> [Written exercise]: Collect every line in the data below that contains the word "Switch", matching case exactly.

(Word and element location data)
[Start]

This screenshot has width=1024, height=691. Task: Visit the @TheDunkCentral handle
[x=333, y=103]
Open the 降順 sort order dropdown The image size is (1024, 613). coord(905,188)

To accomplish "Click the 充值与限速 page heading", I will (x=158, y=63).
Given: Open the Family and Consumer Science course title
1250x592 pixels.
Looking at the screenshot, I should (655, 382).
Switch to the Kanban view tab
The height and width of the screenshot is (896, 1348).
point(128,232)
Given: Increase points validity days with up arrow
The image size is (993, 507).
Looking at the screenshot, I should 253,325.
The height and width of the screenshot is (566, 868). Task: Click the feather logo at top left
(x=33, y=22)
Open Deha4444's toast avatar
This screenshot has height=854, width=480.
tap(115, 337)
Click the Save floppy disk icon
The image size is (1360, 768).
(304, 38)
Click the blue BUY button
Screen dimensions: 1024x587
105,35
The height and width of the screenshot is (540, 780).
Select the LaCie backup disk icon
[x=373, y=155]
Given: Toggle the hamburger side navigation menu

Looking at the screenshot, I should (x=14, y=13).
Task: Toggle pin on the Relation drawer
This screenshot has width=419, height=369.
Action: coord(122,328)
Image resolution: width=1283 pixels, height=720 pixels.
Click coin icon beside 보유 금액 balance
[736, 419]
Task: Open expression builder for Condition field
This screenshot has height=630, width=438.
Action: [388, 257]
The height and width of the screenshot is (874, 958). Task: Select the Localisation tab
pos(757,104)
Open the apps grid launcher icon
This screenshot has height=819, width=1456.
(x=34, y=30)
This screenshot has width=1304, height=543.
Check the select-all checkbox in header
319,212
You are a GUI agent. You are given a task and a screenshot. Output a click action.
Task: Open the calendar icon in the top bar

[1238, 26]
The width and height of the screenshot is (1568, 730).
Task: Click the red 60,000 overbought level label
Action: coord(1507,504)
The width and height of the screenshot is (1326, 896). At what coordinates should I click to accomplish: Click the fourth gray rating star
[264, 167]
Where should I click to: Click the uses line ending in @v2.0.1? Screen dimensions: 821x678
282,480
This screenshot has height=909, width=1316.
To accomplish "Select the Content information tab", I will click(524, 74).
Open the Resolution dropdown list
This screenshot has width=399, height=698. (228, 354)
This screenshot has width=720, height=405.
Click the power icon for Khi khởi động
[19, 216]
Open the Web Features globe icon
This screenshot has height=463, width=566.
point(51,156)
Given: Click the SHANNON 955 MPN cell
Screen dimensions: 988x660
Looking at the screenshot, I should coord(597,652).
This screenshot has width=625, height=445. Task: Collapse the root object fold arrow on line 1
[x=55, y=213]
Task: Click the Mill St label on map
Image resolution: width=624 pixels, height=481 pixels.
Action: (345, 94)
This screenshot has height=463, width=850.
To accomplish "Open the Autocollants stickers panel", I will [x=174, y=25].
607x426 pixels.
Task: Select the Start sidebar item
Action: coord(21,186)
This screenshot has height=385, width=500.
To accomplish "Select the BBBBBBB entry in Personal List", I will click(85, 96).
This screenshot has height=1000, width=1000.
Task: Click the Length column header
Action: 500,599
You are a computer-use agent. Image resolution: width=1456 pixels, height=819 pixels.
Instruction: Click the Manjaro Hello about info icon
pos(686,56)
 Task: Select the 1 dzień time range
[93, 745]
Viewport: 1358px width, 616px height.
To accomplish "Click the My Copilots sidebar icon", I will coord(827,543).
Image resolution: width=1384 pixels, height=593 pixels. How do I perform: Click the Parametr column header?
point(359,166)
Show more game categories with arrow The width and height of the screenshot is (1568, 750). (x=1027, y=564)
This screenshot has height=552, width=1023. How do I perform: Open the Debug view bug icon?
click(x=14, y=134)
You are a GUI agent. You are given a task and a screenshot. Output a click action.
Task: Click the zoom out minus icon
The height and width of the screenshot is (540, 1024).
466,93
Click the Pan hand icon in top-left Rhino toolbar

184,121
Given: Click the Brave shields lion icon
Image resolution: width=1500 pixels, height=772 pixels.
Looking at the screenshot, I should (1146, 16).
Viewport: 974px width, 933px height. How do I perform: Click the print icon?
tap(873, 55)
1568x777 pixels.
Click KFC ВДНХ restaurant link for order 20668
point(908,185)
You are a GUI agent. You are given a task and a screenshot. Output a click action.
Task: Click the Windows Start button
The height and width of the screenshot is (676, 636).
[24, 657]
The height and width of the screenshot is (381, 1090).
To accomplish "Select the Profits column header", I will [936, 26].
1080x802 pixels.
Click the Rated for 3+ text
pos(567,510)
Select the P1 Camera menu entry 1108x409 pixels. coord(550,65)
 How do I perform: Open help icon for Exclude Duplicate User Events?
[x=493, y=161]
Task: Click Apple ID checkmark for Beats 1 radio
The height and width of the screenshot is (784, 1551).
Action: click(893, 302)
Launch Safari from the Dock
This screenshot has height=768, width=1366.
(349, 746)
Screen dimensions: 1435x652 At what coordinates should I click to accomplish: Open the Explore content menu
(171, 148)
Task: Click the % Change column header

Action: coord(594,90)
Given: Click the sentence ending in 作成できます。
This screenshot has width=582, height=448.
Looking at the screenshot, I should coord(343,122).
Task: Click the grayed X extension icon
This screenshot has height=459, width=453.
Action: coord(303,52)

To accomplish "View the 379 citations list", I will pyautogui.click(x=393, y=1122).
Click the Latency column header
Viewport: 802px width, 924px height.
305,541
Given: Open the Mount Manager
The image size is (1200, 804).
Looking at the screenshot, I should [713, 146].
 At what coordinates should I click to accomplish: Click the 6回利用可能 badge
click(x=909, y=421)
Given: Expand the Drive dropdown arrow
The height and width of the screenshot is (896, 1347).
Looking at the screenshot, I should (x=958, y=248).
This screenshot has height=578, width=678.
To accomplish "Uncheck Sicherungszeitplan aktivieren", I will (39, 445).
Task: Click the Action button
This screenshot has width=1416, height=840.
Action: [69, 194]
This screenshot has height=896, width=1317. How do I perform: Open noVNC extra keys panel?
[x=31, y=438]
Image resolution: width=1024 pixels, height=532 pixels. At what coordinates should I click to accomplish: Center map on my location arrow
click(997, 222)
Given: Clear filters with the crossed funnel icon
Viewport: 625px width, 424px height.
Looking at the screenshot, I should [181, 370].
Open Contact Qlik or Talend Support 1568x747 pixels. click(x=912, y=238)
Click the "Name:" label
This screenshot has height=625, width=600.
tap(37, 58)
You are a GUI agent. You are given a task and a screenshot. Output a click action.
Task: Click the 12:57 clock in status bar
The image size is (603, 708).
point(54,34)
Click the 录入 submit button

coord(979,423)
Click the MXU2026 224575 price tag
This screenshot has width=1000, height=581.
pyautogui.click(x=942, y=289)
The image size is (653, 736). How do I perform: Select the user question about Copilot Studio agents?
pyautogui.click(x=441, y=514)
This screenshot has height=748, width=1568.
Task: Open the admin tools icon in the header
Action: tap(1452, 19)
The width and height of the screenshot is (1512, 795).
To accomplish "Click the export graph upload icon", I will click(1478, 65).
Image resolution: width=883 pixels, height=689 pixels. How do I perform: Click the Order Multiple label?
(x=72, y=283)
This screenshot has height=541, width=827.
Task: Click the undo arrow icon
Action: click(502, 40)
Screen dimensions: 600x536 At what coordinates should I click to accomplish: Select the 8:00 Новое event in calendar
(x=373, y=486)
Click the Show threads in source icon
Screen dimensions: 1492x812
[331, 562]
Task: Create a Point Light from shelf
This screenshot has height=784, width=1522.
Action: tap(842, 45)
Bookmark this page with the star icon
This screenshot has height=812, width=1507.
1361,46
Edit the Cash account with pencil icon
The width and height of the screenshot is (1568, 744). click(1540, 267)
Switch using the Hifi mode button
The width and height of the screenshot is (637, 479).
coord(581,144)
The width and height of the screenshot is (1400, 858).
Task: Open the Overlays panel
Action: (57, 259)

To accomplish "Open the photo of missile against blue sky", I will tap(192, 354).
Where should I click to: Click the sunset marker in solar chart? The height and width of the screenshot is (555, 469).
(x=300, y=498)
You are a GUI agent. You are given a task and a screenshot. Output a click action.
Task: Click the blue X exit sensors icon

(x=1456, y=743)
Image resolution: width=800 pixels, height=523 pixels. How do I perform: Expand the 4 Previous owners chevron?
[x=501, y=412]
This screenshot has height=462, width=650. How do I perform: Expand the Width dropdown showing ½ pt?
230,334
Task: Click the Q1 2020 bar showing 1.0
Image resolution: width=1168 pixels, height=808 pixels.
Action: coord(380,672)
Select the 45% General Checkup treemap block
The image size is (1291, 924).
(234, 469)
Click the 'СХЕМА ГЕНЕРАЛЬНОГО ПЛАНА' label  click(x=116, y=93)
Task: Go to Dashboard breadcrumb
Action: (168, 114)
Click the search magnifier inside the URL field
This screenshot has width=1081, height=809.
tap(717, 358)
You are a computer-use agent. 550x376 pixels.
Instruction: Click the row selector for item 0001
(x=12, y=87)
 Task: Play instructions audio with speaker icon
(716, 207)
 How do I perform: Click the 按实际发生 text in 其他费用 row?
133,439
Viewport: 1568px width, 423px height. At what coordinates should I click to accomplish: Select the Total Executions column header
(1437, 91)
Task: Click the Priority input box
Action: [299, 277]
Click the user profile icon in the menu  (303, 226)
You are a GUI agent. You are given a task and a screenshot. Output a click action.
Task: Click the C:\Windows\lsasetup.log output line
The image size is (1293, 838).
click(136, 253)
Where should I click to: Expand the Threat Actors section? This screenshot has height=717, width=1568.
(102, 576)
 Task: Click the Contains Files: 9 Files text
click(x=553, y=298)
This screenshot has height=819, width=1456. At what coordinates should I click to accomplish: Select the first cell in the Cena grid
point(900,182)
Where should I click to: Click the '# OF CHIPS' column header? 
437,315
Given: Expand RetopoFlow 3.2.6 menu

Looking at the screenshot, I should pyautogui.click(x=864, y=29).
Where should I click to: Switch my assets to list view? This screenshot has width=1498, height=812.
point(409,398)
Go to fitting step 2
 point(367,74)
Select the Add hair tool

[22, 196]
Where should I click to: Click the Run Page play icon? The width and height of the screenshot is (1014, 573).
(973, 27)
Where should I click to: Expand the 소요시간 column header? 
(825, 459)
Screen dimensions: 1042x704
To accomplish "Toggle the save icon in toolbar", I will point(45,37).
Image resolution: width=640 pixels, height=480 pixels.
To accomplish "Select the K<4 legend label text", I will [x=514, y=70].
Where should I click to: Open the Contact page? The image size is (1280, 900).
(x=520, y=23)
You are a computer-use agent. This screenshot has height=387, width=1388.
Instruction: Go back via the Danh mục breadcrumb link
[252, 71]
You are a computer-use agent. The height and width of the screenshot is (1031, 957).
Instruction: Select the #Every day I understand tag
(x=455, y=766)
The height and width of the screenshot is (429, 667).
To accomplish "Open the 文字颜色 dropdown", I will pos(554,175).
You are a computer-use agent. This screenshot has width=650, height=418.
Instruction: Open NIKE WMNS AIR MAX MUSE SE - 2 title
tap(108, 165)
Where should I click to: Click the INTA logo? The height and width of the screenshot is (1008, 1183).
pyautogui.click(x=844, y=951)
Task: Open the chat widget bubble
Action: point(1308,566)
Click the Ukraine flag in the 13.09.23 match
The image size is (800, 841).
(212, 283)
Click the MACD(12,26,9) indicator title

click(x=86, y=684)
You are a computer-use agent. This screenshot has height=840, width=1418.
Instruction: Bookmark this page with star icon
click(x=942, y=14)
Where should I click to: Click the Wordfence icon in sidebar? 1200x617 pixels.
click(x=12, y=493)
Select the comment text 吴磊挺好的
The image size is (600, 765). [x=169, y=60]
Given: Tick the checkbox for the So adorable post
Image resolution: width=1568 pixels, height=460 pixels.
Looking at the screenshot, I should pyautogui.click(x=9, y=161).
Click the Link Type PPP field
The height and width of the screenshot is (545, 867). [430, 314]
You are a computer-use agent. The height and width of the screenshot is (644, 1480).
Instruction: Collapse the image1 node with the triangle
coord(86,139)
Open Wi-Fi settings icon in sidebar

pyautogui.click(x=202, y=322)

[End]

> [Answer to the task]:
Switch to the Kanban view tab
Switch using the Hifi mode button
Where should I click to: Switch my assets to list view? This screenshot has width=1498, height=812.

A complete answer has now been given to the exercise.